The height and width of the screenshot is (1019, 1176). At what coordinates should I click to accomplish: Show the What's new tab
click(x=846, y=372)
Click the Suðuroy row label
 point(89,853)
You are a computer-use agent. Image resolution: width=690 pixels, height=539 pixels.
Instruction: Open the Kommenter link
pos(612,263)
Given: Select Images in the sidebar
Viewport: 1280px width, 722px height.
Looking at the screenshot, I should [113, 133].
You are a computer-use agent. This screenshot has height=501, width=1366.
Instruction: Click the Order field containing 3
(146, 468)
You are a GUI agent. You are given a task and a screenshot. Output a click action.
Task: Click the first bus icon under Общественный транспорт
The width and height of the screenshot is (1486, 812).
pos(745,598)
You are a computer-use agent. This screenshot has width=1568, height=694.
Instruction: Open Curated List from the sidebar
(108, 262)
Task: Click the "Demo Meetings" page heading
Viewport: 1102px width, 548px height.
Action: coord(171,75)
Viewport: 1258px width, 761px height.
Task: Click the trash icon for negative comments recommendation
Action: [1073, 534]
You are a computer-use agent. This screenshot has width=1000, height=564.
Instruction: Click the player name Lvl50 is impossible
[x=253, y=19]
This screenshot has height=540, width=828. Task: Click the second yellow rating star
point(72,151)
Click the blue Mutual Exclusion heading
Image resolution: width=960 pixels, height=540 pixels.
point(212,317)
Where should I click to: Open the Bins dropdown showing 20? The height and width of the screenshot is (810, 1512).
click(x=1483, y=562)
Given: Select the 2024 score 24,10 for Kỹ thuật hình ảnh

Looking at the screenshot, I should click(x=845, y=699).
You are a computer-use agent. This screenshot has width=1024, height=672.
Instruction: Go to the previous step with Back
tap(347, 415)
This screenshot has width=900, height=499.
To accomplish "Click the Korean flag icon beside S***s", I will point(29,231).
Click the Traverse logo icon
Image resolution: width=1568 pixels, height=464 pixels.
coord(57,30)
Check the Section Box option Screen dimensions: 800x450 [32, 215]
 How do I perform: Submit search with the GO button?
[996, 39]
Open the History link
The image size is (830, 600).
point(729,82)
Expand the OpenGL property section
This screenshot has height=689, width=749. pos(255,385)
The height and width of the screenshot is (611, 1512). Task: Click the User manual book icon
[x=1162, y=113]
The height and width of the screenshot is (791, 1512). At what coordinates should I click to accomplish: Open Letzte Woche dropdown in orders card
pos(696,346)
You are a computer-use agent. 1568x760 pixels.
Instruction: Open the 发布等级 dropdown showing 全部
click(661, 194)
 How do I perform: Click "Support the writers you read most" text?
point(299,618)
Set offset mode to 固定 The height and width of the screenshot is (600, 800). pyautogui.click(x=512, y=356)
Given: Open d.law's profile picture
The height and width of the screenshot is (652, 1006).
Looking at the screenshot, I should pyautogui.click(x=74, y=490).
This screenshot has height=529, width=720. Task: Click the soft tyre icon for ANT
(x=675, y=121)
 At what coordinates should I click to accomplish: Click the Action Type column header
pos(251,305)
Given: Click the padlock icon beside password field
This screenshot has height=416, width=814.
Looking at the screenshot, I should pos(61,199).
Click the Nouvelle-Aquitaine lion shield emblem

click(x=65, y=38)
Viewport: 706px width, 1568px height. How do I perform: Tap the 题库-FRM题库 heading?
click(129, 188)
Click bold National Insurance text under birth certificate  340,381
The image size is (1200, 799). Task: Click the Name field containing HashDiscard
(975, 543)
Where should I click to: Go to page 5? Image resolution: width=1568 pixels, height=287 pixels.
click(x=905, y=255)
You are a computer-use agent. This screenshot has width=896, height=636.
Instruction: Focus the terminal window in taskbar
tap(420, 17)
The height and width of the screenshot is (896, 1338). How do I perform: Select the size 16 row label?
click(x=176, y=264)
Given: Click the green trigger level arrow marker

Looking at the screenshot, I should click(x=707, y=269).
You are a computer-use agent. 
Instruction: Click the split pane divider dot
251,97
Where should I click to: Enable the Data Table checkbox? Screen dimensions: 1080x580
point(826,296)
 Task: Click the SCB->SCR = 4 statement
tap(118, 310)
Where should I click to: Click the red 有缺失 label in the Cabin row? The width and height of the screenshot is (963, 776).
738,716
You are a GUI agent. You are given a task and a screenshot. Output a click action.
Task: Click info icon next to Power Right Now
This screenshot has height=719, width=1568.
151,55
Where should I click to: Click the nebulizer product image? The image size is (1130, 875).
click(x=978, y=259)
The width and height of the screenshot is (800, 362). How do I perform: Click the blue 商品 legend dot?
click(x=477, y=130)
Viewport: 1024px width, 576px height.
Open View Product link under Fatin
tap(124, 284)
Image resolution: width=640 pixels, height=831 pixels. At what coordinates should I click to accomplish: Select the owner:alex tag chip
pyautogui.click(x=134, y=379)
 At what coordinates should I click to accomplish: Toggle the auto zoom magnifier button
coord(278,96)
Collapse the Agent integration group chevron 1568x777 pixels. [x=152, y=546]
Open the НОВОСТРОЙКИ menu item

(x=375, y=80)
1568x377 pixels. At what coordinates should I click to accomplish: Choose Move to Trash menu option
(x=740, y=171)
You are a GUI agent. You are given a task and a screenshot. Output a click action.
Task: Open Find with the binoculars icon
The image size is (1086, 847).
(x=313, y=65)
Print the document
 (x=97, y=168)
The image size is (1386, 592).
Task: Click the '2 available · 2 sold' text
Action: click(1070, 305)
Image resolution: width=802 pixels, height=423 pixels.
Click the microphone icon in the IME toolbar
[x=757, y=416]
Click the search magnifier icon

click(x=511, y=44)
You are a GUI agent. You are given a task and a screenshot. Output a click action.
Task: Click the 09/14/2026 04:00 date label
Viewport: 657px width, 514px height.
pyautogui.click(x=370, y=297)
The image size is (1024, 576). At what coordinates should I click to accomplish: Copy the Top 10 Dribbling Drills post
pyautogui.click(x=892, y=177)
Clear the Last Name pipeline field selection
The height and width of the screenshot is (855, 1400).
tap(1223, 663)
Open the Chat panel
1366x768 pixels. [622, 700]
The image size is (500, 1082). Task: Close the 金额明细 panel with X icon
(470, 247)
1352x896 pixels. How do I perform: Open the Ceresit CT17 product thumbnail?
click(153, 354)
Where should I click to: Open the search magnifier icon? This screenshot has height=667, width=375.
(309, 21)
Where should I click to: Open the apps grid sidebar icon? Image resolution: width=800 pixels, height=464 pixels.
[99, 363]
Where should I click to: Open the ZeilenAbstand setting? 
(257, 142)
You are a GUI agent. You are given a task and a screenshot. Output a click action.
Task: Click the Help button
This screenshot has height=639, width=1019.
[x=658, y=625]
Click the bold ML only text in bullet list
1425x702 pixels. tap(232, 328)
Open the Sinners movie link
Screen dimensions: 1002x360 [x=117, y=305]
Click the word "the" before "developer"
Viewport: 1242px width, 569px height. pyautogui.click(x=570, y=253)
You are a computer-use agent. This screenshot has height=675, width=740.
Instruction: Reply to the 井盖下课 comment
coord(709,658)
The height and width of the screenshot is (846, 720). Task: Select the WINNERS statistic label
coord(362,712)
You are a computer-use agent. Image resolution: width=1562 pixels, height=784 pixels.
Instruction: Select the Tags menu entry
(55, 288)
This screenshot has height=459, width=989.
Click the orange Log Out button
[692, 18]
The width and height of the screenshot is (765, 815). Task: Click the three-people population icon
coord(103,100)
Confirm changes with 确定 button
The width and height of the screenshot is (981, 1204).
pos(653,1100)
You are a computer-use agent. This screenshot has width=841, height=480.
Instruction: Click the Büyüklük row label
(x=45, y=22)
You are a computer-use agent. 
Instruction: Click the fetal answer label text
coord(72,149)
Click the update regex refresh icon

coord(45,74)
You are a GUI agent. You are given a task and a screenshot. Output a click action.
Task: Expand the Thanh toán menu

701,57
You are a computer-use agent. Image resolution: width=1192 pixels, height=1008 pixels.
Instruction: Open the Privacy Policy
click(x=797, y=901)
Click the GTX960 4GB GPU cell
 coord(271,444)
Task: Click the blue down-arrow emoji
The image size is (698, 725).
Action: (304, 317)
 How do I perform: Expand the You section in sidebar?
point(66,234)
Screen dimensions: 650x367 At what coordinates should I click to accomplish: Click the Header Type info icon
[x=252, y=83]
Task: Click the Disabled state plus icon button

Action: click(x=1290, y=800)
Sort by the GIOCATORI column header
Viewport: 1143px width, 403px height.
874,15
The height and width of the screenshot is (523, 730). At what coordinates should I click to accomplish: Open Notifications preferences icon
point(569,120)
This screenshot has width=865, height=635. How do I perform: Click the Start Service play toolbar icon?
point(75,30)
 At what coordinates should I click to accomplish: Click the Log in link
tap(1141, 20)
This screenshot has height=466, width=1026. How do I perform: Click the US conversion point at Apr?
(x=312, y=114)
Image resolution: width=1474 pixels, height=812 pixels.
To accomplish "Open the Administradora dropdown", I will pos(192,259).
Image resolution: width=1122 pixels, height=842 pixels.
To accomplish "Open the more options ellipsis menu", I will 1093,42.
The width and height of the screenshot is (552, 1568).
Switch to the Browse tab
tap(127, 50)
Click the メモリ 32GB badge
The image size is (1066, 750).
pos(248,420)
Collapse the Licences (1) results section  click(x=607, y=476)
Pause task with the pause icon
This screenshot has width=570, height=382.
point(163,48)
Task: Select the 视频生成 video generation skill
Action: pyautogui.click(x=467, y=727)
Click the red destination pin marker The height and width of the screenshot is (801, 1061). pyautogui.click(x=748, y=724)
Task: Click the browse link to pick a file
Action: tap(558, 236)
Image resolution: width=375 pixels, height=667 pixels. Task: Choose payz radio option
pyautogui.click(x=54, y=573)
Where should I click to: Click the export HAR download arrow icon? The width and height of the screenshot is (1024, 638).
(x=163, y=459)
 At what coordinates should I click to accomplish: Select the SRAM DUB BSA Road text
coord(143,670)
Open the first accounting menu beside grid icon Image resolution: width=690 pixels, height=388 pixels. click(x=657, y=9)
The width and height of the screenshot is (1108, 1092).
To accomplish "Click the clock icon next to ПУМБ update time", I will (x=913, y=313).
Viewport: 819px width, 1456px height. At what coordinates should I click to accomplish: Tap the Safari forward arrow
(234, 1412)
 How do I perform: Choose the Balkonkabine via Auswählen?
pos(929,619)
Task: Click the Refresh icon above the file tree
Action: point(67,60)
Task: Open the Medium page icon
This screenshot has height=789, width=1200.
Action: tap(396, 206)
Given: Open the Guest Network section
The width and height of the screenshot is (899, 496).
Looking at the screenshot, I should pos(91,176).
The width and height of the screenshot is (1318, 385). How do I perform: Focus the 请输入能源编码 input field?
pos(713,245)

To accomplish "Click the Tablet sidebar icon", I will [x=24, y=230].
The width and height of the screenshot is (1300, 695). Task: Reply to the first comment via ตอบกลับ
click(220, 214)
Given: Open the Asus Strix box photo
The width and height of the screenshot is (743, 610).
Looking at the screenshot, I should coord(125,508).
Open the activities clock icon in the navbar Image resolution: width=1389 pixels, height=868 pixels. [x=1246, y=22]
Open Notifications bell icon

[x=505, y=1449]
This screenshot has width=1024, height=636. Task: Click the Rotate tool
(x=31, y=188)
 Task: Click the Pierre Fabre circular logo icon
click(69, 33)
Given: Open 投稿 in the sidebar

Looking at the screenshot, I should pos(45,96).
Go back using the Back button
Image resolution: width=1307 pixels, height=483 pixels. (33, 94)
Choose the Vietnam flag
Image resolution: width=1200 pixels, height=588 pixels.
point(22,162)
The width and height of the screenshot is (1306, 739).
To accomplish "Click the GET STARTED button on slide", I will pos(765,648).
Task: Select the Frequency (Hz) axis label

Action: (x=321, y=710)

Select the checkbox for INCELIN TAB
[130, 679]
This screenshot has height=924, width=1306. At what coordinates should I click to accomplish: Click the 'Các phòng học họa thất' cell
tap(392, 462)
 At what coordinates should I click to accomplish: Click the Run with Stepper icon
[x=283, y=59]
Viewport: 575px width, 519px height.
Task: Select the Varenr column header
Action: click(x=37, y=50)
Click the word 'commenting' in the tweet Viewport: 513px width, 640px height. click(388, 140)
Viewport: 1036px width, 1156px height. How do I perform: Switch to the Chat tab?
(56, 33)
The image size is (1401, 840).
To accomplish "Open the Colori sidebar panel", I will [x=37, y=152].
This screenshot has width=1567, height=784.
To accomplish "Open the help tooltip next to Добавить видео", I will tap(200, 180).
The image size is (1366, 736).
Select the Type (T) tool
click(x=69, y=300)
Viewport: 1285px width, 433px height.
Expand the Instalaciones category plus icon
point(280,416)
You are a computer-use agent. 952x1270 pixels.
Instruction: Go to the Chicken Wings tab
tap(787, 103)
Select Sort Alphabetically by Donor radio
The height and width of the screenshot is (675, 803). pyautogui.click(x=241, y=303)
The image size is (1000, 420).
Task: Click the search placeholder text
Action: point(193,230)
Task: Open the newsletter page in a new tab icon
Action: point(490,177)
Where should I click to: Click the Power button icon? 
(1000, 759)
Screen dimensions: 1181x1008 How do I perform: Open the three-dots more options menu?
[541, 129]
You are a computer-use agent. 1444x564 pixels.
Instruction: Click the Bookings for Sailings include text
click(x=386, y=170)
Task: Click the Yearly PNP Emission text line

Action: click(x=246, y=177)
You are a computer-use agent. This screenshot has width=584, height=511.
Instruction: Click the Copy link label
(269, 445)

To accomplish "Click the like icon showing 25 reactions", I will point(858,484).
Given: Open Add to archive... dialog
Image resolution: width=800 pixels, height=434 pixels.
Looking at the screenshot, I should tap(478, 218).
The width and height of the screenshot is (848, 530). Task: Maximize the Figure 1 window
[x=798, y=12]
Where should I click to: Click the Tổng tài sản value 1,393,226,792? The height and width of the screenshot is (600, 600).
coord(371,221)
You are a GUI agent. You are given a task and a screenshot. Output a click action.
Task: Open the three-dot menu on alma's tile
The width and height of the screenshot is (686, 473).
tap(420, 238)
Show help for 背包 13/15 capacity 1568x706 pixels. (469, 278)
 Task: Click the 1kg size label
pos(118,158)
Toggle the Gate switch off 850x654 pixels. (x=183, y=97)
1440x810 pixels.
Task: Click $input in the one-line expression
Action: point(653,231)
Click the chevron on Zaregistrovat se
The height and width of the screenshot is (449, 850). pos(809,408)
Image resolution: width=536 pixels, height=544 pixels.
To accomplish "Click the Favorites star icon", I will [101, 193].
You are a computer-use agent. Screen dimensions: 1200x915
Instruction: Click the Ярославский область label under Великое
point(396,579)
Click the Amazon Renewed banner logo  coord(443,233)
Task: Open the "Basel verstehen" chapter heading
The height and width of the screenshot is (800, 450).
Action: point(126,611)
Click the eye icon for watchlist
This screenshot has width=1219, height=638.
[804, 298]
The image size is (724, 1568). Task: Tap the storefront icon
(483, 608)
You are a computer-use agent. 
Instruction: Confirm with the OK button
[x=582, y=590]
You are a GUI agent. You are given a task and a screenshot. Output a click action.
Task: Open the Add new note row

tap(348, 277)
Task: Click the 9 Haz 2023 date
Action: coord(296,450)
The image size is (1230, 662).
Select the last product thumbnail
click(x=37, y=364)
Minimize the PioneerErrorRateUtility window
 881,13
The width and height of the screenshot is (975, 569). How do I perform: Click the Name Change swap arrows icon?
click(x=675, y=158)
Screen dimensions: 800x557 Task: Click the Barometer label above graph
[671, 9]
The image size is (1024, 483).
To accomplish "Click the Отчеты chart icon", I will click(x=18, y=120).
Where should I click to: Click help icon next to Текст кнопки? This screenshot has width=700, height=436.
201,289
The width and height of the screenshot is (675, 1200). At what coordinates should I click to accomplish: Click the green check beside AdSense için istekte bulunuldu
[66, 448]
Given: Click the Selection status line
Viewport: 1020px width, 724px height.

····················

• **Exercise instructions**: Wherever the string "flag" appears in the entries above, return the line it appears on.

• **Response to this task**:
To accomplish "Click the Korean flag icon beside S***s", I will point(29,231).
Choose the Vietnam flag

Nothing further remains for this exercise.